Difatti un amico dei Canova consiglia vivamente di tendere l’orecchio, se si è in via Borsieri: «Lo sente il fruscio delle carte? Sarà battaglia legale». In verità, in via Borsieri, l’orecchio si allunga per captare aneddoti vari sulla scelta del Canova, aneddoti che scivolano nel piccante. Illazioni sul reale rapporto tra l’anziano e la domestica. Interpretazioni del verbo «accudire». Divagazioni a tratti fantascientifiche sul tema del sesso tra differenti età. Eventuali «plagi». Nessuno che s’immoli per sostenere la parabola dell’immigrato che sbanca, del vento che gira, del sudore che diventa oro. Ci sono solo uomini che invidiano le donne, e donne che invidiano certi (danarosi) uomini. E allora, che sia tutta invidia? Forse sotto sotto qualche inquilino aveva — invano — provato a ingraziarsi, lavorarsi, ammanicarsi l’anziano? Non conosceva Canova. Che «i soldi li tirava fuori in un’unica circostanza: mai». Canova era originario di Ponderano, quattromila abitanti in provincia di Biella, paese che ha dato i natali alla famiglia Pozzo, quella del mitico Vittorio, allenatore dell’Italia del calcio due volte campione del mondo. Un’amica della signora marocchina dice: «L’ha accudito con pazienza, costanza, impegno. È stata premiata». Nient’altro? «Vuol sapere se avevano una storia d’amore? Era solo lavoro ». Come finirà con il palazzo? Sarà venduto? Qualche italiano ha una paura: che diventi una casbah. Nello stabile vivono professionisti. C’è un medico.
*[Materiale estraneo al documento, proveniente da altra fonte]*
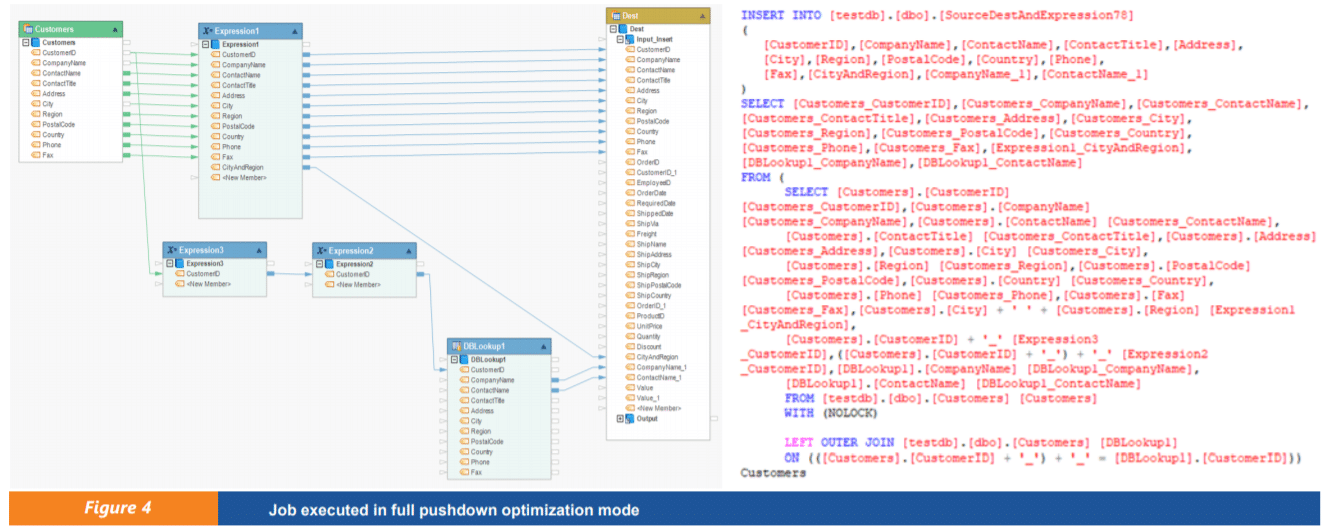Click the Expression3 function icon in header
1331x530 pixels.
point(171,250)
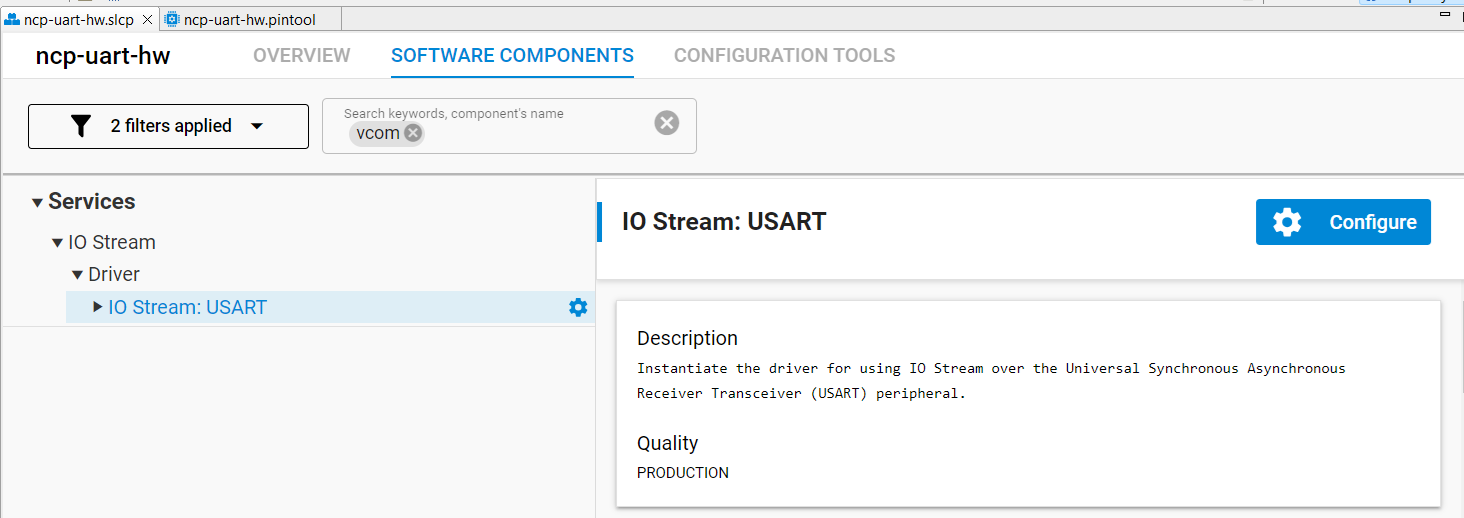1464x518 pixels.
Task: Switch to the Overview tab
Action: tap(301, 56)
Gli affitti, allo scadere, verranno rinnovati? «Finché il contratto lo prevede, restiamo» dice una signora. Per adesso, non rischia nessuno. Anzi, no, uno c’è. Canova gli aveva dato un appartamentino. Gratis. Senza contratto. Dunque a rischio «sfratto». Sapete chi è? Il nipote. Certo, quello dell’hotel.

Andrea Galli

°°° Notate il razzismo nel titolo… Io sono molto contento dell’epilogo: proprio alla faccia dei bigotti razzisti e ipocriti. Gli ha fatto qualche coccola? E allora? Saranno fatti suoi. Mica è presidente del consiglio questa donna!